[[ LISTED RECORDS open ]]

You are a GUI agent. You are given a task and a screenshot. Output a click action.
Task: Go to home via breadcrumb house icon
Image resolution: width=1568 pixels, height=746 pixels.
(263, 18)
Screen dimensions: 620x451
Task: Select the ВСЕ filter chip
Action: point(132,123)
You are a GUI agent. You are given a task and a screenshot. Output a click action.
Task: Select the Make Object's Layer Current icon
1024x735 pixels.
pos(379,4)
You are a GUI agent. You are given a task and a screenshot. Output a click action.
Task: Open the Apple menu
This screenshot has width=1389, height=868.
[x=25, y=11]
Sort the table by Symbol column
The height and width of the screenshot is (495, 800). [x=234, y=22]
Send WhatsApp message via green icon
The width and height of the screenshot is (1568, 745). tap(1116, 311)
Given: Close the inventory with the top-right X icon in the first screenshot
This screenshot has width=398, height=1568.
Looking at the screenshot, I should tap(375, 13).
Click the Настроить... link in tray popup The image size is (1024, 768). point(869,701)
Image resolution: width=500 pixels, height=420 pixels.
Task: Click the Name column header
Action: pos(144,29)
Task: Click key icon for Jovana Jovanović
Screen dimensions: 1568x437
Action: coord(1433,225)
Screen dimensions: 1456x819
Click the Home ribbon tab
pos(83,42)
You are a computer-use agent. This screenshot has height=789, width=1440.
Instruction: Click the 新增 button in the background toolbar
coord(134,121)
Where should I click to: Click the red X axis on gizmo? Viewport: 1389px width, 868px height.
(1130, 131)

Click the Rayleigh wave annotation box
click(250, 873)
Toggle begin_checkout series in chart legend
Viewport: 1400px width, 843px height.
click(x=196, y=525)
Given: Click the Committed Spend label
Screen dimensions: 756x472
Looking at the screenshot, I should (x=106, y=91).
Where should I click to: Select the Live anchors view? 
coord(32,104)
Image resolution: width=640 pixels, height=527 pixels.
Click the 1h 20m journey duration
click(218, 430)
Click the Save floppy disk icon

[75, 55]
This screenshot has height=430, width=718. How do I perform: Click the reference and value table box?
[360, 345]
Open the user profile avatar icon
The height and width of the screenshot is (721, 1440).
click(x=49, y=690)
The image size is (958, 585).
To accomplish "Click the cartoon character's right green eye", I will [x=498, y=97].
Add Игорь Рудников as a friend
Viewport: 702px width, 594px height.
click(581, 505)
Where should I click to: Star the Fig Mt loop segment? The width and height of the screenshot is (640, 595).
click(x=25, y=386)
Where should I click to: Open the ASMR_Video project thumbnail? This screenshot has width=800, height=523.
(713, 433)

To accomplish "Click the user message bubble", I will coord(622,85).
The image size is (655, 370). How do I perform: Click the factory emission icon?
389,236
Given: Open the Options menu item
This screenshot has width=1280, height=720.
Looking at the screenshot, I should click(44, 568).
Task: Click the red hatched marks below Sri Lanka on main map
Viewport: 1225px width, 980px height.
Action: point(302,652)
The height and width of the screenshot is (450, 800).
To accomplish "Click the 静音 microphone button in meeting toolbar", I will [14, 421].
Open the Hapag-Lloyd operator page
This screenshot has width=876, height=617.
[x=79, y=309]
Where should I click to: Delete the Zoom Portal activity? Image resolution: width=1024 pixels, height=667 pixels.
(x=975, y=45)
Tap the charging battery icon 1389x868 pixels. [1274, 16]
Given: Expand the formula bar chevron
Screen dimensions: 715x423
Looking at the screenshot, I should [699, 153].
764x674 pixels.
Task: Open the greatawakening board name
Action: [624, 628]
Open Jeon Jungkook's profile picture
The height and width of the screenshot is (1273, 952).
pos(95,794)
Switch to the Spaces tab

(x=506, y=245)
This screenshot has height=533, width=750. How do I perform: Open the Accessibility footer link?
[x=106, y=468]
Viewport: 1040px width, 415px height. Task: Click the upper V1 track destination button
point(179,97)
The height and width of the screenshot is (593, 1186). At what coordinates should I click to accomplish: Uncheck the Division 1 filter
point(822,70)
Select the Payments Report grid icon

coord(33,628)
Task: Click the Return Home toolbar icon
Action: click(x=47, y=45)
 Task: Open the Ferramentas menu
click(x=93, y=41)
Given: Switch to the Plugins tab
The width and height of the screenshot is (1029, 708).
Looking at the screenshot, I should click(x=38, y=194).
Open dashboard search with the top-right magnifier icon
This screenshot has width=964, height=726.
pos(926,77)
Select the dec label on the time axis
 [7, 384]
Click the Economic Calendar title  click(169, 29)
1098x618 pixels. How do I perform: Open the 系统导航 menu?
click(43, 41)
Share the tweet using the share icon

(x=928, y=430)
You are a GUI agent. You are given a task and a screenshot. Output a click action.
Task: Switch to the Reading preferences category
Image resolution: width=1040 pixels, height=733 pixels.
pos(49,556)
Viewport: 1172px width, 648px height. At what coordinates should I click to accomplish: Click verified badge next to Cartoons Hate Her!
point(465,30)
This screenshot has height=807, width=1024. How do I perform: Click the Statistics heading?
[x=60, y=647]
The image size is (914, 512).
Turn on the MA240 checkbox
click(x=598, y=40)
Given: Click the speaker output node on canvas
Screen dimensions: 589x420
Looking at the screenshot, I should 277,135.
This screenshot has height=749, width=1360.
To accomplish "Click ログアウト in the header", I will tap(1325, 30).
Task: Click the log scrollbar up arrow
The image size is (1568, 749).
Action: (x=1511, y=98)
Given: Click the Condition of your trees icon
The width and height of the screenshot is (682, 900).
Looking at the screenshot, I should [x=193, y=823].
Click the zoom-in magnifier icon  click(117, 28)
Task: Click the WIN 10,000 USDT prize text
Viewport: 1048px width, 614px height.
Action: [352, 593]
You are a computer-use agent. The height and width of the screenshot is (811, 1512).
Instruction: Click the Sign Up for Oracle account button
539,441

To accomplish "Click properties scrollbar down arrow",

[[ LISTED RECORDS closed ]]

-- WHAT YOU HAVE TO DO --
Find each line in the records holding the string "user" and show it.

-- ANSWER FOR THIS EXERCISE --
Open the user profile avatar icon
To accomplish "Click the user message bubble", I will coord(622,85).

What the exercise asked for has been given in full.